**Document section**:
•••••

Each year thousands of old computers on campus have to be put out to pasture, but these machines are not destined for the dumpster, rather the sales market.
The UA continually upgrades its hardware, and to make room, old computers are made available to the public.
"The majority of them are put in a public sale and sold," said Laurie Rodriguez, materials manager for the UA procurement and contracting services department.
The department holds sales of the old monitors, central processing units and peripherals about every two weeks, Rodriguez said.
Each sale gets between 100 and 200 computers. They are sold individually or to companies in a palate, Rodriguez said.
Computers not sold are dealt with in an environmentally friendly manner.
"We send them to Unicor if we are not able to sell them in public sale," Rodriguez said.
Unicor is part of Federal Prison Industries Inc., a company that provides prison inmates with job skills training.
One of Unicor's services is an outlet for government and public agencies to donate and recycle old computers rather than throw them away.
Around 40 of the roughly 4,800 old UA computers each year are recycled in this manner, Rodriguez said.
Because computers contain dangerous substances such as lead, mercury and cadmium, they cannot be thrown in the garbage like ordinary trash, otherwise these chemicals could seep into the water table.

•••••

Stored items:
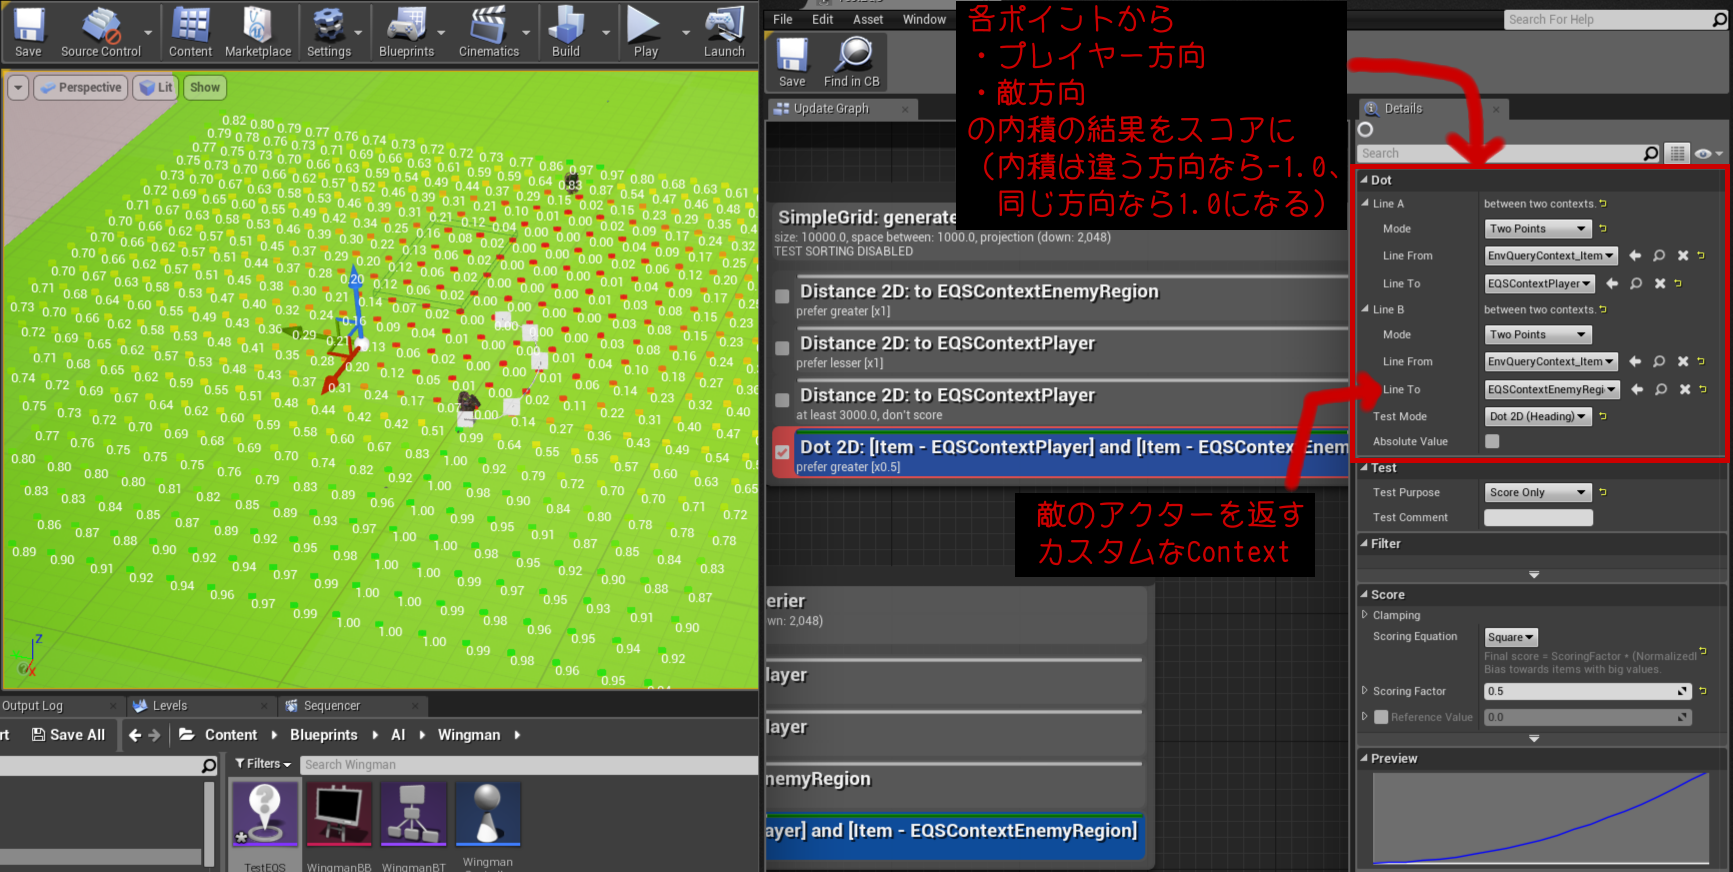The image size is (1733, 872).
Task: Click the Show viewport button
Action: click(x=205, y=88)
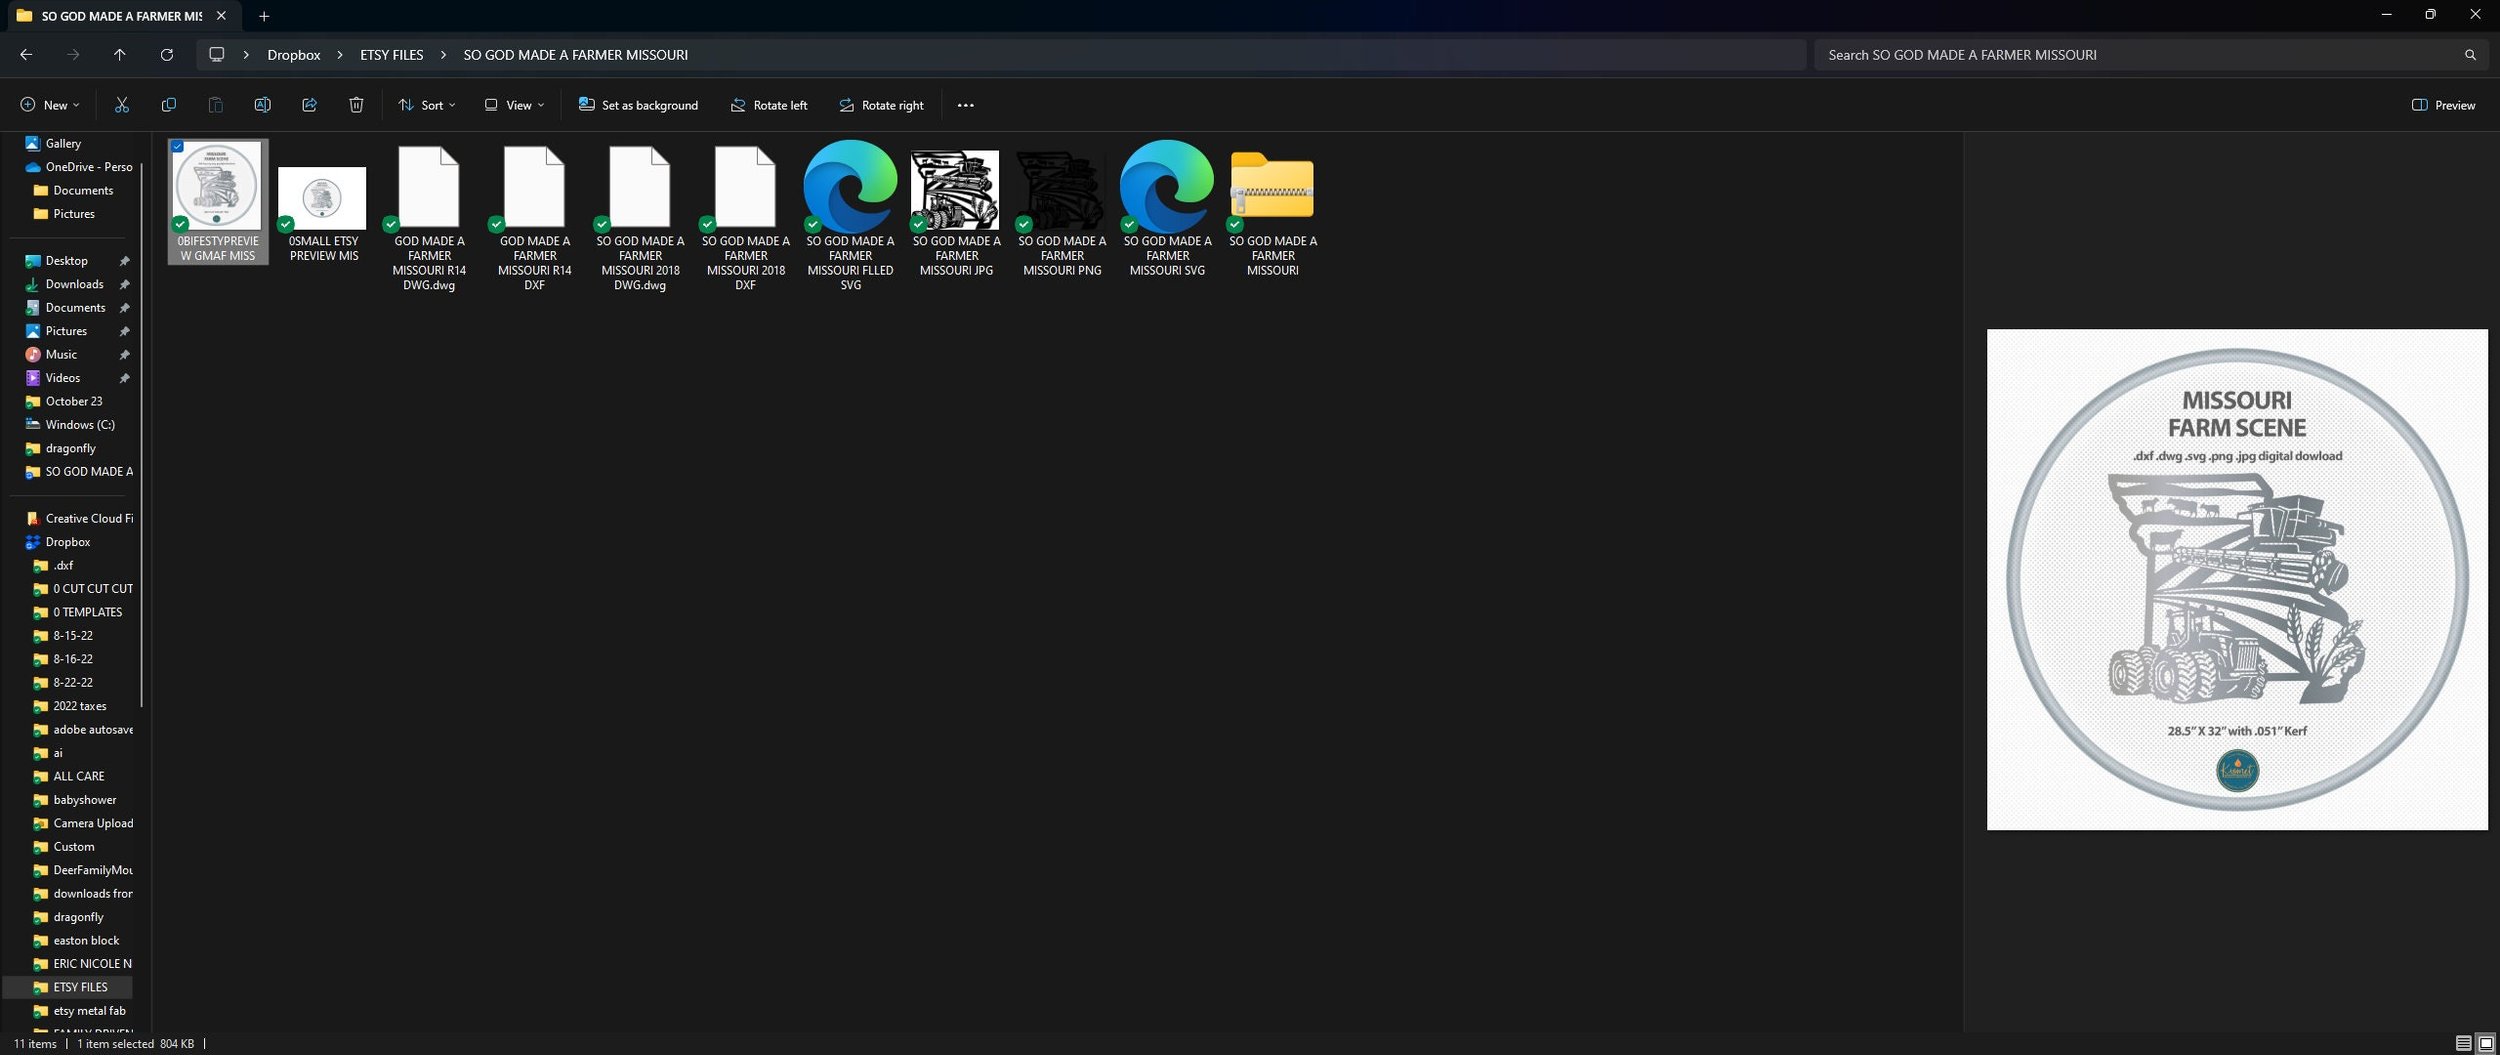Switch to large icons view in status bar
Image resolution: width=2500 pixels, height=1055 pixels.
point(2486,1043)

•••••

**What to do**: Write out the full article on the UA selling its old computers, word for word.

**Solution for this exercise**:
Each year thousands of old computers on campus have to be put out to pasture, but these machines are not destined for the dumpster, rather the sales market.
The UA continually upgrades its hardware, and to make room, old computers are made available to the public.
"The majority of them are put in a public sale and sold," said Laurie Rodriguez, materials manager for the UA procurement and contracting services department.
The department holds sales of the old monitors, central processing units and peripherals about every two weeks, Rodriguez said.
Each sale gets between 100 and 200 computers. They are sold individually or to companies in a palate, Rodriguez said.
Computers not sold are dealt with in an environmentally friendly manner.
"We send them to Unicor if we are not able to sell them in public sale," Rodriguez said.
Unicor is part of Federal Prison Industries Inc., a company that provides prison inmates with job skills training.
One of Unicor's services is an outlet for government and public agencies to donate and recycle old computers rather than throw them away.
Around 40 of the roughly 4,800 old UA computers each year are recycled in this manner, Rodriguez said.
Because computers contain dangerous substances such as lead, mercury and cadmium, they cannot be thrown in the garbage like ordinary trash, otherwise these chemicals could seep into the water table.